У завтруппой Елены Николаевны, в кабинете которой снова сидел старлей Бухин, скривилось лицо.
— Мы ведь действительно живем вместе… много лет. Нам так удобно. У меня большая жилплощадь, а Томочкину квартиру мы сдаем, и эта прибавка позволяет нам жить по-человечески. Лия Ахеджакова с подругой тоже живут вместе… много лет, и это никого не удивляет. Правда, у них есть семьи… А у нас с Томой никого нет… Мы очень одиноки… были бы… не будь у нас друг друга…
Саша Бухин еще не понял, зачем его так срочно послали в театр. Сорокина сказала, чтобы он опросил именно завтруппой. Потому как та, позвонив, сообщила, что у нее есть важная информация. Оказывается, старухе хотелось, чтобы следовательша в первую голову узнала о том, что кто-то распускает о них с подругой грязные сплетни. Она заявила, что интуиция ее ни разу в жизни не подводила и что это напрямую связано с убийством. А еще ей кажется, что все события последних двух месяцев взаимосвязаны. Но старлей сильно в этом сомневался…
Саша сидел, скорбно подперев голову, и слушал. Ну, во всяком случае, если уж он потерял время и явился сюда, нужно выжать из посещения максимум информации. Иногда именно в таких разговорах ни о чем и всплывает то крохотное зерно истины, за которым они все охотятся.
— Или еще — что два солиста балета стрелялись из-за третьего.
— Это что, неправда? — осторожно спросил Бухин.
— Что стрелялись — неправда. Подрались, да… И не из-за третьего, а просто подрались. Конечно, некрасиво подрались, прямо на сцене. Или что Оксану Кулиш убила Лара Столярова. Из-за мужа. Ну что за глупости! У Лары к Оксане давно все перегорело. Она мне сама как-то говорила. А все шепчутся по углам, и… как-то действительно страшно. Савицкий тоже сам не свой. А вчера появилась очередная мерзость — что у него новая любовница — Аня Белько. И все это бьет по одному человеку. Ну, если не считать нас с Томой. Вы не находите? Все эти слухи направлены на то, чтобы дискредитировать Лару Столярову. На нее уже просто жалко смотреть! Она, конечно, сильная женщина и держится, но видно же, как ей это дается. Меня прежде всего интересует, кто распускает эти возмутительные сплетни? Знаете, Саша, я пыталась это выяснить! Но каждый кивает на другого, и найти первоисточник, так сказать, совершенно невозможно. Я думала, что вы, как профессионал сыска, мне в этом поможете. И знаете, мне лично кажется, что все эти злые пересуды и убийство Оксаны Кулиш связаны между собой. Кто-то сидит в театре… какая-то гадина… и плетет паутину. У меня дурные предчувствия — одной смертью все это не кончится, — мрачно подытожила завтруппой. — Случится еще что-то… что-то ужасное!

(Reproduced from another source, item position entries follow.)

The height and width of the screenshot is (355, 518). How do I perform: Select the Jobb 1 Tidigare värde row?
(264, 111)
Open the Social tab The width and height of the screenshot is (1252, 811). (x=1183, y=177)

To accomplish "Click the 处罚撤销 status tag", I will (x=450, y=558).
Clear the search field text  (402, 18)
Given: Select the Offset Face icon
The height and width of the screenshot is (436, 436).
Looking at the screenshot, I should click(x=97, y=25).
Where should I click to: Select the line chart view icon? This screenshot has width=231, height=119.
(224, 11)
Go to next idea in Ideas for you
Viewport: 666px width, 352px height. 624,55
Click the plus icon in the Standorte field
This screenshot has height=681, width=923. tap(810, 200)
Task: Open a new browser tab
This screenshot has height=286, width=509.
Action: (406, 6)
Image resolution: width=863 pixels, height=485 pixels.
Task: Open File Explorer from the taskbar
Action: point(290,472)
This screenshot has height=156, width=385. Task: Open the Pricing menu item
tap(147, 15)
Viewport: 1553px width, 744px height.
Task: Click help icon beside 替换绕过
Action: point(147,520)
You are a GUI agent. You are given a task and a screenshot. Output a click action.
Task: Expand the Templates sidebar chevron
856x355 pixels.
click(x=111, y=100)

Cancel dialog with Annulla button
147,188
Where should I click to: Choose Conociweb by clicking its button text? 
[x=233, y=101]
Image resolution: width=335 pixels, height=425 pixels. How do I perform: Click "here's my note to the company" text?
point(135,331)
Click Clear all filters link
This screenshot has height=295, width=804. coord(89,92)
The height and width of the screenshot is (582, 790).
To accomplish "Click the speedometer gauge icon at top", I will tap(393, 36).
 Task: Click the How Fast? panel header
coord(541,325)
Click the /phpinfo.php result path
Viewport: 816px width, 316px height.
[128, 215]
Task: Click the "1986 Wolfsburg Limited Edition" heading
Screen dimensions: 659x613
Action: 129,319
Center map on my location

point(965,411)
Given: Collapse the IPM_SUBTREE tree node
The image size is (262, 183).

Губы старой женщины задрожали, и она сделалась еще более, чем всегда, похожей на черепаху. Острое чувство сострадания шевельнулось в старлее, и, хотя он и понимал, что пришел сюда, наверное, зря, распрощаться и уйти сейчас было не только невежливо, но и, пожалуй, жестоко. Нужно как-то отвлечь старуху, расстроенную всеми этими толками, на которые в другой момент она, возможно, и вовсе не обратила бы внимания. Вокруг творческих людей всегда домыслы, слухи… порой самые невероятные.
— Елена Николаевна, извините мое праздное любопытство, но как вы сами оказались в театре? — спросил он. — Сюда ведь не попадают люди просто с улицы? Вы пели или были танцовщицей?
Пожилая женщина удивленно на него взглянула, но глаза ее, как показалось Бухину, вдруг полыхнули каким-то огнем, и черепашье лицо сделалось почти красивым…
— Вы попали в точку, — с какой-то печальной иронией проскрипела она. — Сюда не попадают с улицы. Мы все здесь — до последней уборщицы — связаны с искусством, так или иначе. Это очень прочные узы. Они не отпускают людей всю жизнь, до самой смерти. А как я сама попала в театр… О, это старая история. Это началось очень, очень давно. Да, конечно, я не случайно сижу на этом месте уже много лет. Музыка, театр — это и есть моя настоящая жизнь. Единственная жизнь. У меня нет семьи, нет никого, кроме Томочки. Это мой единственный друг. Все остальные… — завтруппой изящно махнула рукой, и Бухину почему-то снова показалось, что когда-то она была очень красива. Может ли старая женщина со скрипучим голосом, похожая на черепаху, быть красивой?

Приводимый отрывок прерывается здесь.